Step Seven: Restring the guitar
The process can be hard to master, but once you know how to do it then you will be able to do it fast and quick. Tighten the string posts, install the strings into the bridge all at one time. Keep tension on the string and cut a string post further from the designated string post, then put the string into the post and wind the tuning peg without the string lying on top of itself.
After you have stringed the guitar, tune it to your preference and you are ready for a great performance!
Cleaning and conditioning a bridge
This is very simple to do. All you need to do is to remove the bridge saddle and then use a toothbrush and guitar conditioner to scrub off the dirt and grime.
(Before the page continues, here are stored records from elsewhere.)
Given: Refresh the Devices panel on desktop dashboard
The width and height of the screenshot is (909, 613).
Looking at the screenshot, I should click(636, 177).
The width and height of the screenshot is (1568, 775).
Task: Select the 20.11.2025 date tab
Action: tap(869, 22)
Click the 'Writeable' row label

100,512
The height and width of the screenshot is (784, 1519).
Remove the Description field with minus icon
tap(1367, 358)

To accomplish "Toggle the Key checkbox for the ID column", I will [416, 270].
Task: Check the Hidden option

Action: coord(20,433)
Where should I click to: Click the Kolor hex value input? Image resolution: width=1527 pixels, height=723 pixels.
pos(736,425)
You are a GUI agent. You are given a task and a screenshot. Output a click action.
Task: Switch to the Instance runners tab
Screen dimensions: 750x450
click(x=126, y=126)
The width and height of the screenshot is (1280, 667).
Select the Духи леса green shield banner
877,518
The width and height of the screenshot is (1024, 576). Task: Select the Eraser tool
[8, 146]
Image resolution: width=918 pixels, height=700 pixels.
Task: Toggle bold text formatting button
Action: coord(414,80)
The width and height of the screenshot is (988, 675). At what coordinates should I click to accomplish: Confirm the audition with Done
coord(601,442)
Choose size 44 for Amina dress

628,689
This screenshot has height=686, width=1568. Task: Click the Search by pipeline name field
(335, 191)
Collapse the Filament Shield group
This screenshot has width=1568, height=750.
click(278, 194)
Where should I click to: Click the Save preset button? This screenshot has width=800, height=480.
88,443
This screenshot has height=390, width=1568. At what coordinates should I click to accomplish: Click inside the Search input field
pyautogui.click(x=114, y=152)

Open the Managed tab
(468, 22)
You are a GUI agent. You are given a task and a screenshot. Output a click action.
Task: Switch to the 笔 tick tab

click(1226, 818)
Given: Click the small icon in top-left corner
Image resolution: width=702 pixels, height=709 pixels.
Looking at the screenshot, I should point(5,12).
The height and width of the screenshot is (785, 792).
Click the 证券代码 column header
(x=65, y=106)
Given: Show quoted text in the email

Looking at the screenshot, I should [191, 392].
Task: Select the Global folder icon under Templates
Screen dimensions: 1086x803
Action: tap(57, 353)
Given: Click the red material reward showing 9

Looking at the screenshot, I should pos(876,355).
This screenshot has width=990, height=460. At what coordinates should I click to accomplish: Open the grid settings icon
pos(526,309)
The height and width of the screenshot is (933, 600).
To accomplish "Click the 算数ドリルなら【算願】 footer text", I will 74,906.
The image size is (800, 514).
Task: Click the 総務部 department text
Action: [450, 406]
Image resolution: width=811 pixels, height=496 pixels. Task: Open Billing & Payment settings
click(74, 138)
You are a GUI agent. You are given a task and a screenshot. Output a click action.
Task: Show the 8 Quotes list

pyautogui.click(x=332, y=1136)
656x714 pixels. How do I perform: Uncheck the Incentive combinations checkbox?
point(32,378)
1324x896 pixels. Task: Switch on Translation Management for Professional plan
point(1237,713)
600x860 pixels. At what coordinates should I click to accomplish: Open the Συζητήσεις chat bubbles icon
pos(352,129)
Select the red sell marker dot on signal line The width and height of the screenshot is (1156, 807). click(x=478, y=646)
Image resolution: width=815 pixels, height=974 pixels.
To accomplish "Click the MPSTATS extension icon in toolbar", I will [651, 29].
Using a cotton swab, clean the saddle slot and when it is finally clean, wipe down the bridge using a paper towel. It’s as simple as that!
Cleaning the hardware
Just as sweat is bad for the fretboard, it is also an enemy of the hardware. Its acids and salts corrode the metal plating and attract dirt that clogs up any moving parts. When a guitar is completely neglected, the tuning keys and the string posts tend to rust. It is important to keep these parts clean to ensure that they look good and function well. You can use WD-40 and 3-in-one oil to clean the hardware but remember that they are only good for the metal and not for the wood.
Cleaning the finish
When cleaning the finish, avoid lemon oil or things with d-Limonene, alcohol, solvents, or silicone because they will destroy the finish as much as the sweat does. You can use water to remove the dirt and grime from the finish by using a damp towel to clean it, and then use pure carnauba wax, which is safe for most finishes, to perfectly polish it.
Can I clean my Maplewood fretboard the same way I clean my rosewood fretboard?
Using steel wool on your Maplewood fretboard can damage it. Maple wood needs to be cleaned using a damp cloth which is especially great for a satin-finished fret-board. Steel wool can destroy the fretboard with a matte-like finish. It is important to have your guitar at optimum condition during all times.
Can I remove my guitar’s hardware?
A guitar’s hardware can be removed and adjusted for various reasons such as cleaning, repair and replacement. However, it is important to know that it can positively or negatively affect your performance. If you are planning to dissemble any part of the guitar, make sure you know how to put it back together and tune it or adjust it back to where it needs to be.
Is vinegar good for cleaning my fretboard?
Vinegar is a better solvent than water and it also evaporates faster than water. However, it also dries out wood so after you have cleaned your fretboard using vinegar, be sure to condition it properly.